Israel V Hamas: Why Is the Violence Picking Up?

Hamas and Israel are currently duking it out against each other in the Middle East. The number of rockets launched at Israel from the Gaza Strip has risen sharply recently. Rockets so far this year total at least 1,197, with 396 having fallen on Israel since November 14th! What is going on? What explains this sudden uptick in violence?

Hamas seems to have been deterred after the 2008-09 Gaza war. The number of rocket attacks increased throughout the years 2007 and 2008 and then fell off a cliff in early 2009. Things were then quiet through 2010, and even in 2011 during the upheaval of the Arab spring, things still remained relatively quiet. In the past few months, however, this has changed. Why?

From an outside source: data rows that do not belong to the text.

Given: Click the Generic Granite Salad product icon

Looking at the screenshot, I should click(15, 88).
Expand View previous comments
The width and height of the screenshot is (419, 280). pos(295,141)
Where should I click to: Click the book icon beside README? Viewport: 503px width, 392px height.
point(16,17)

The simplest answer is that Hamas perceives its circumstances to have changed. These changes include a great improvement in its own capabilities – it now possesses rockets in greater numbers, including some that are much more advanced, capable of reaching Tel Aviv and Jerusalem. In addition, and perhaps more importantly, there are political changes in the world around the Gaza Strip and Israel. The most obvious of these is the changed situation in neighboring Egypt. The Egyptian government is now headed by Mohammed Morsi, a Muslim Brother. At first, this didn't seem to have made much of a difference. But if anyone thought that things would continue as they were before, they were mistaken. One big sign of this change was the visit to Gaza of Qatar's Emir Sheikh Hamad bin Khalifa Al Thani. This was a huge show of support for Hamas, but it pales in significance when compared with the visit earlier this week by Egypt's Prime Minister Hesham Qandil.

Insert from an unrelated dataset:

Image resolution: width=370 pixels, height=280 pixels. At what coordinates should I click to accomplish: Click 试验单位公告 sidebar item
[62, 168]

To understand why, picture this: The Egyptian Prime Minister visits Gaza. During this time, Hamas launches rockets at Israel and Israel retaliates. (So far so good: All this happened.) Imagine that, during Israel's retaliation, the Egyptian Prime Minister was injured or killed. The political consequences for Israel would be dire. Egypt would have the pretext to turn wholly against Israel and, perhaps more importantly, Israel's allies might find it more difficult to provide Israel with solid backing. Under the circumstances, Egypt might not care about losing the vast aid that it receives from the United States. If it turned down this aid, that would remove substantial leverage that the United States has on Egypt that it has so far been able to use to moderate Egypt's position regarding Israel and the Palestinian territories.

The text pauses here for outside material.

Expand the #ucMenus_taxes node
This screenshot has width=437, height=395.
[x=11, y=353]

Of course, none of this happened. Egypt's Prime Minister was in Gaza for only a very short time, no doubt because he had no intention of risking his life for the conflict. Nevertheless, all of this is symbolic of massive changes on the political front in the Middle East. Specifically, it shows Egypt is increasingly willing to throw its weight into the conflict on the side of Hamas. In my view, it is this, combined with the domestic pressures that Hamas faces, that have emboldened it to these unprecedented attacks on Israel, including never-before-seen attacks on Tel Aviv, Israel's main city. The chaos in Syria may also be playing a role: Bashar al-Assad's regime supported Hamas, and Hamas's external leadership long called Damascus its home. Hamas may thus be using a fight with a hated neighbor in order to distract from its involvement with a bloody regime in Syria and rising dissension at home within the Gaza Strip.

Hamas is this now testing the new limits it now perceives. How much can it get away with? How deep is its support within the Arab world? How much influence does the United States continue to have there? Overall: How much have things shifted in its favor? In essence, Hamas is attempting to change the "rules of the game" that were set in 2009 to gain itself more leverage. None of this bodes well for Israel, not only now, but also over the medium to long term.